There are many reasons why I find South and Southern Africa to be the most astonishing place in the world. These include, amongst others, its amazing flora and fauna, natural beauty, cultural diversity, etc. There is saying which captures this emotion: “Once you have drunk from the waters of the Olifants River, you can never forget it”. However, one of its most astounding features is its ability to produce men and women of unshakeable integrity. Ordinary men and women who do extraordinary things.  

Most famous among them include Nelson Mandela and Bishop Tutu. However, they are not alone. There are others that are less well-known but equally remarkable. One such person was Beyers Naude.

The National Party, architects of Apartheid, came to power in 1948. Since most people in South Africa, and in particular, most whites are deeply religious, they needed to create a Biblical justification for their notorious policies. So they set about infiltrating and controlling the most influential church in the European community – i.e. the Nationale Gereformeerde Kerk or NGK. Bear in mind that this was done stealthily by a group of extreme nationalists called the Broederbond, which was a secret organization to which only the most powerful and influential Afrikaners were invited.

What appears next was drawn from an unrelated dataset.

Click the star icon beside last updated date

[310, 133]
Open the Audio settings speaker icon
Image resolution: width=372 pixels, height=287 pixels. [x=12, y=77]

One person who had risen to the very apex of the NGK was Beyers Naude. Initially, like other South Africans, he was unaware of the sinister nature and motives of the Broederbond. However he became increasingly uncomfortable and, in 1962, concluded that the policy of Apartheid was heresy – i.e. contradictory to the teachings of the Bible. Horror of horrors -- he then proceeded to say so in public.

As you might imagine, his position caused shock waves to travel through the community. He had to give up his position in the church, resign as minister of the NGK church (Aasvoelkop) in Linden, his family was ostracised and his children were shunned by their friends. They were eventually forced to sell their home and live in a squatter camp. Yet not once did he fold under the pressure. Perhaps even more remarkably, his wife and family followed him into “exile”.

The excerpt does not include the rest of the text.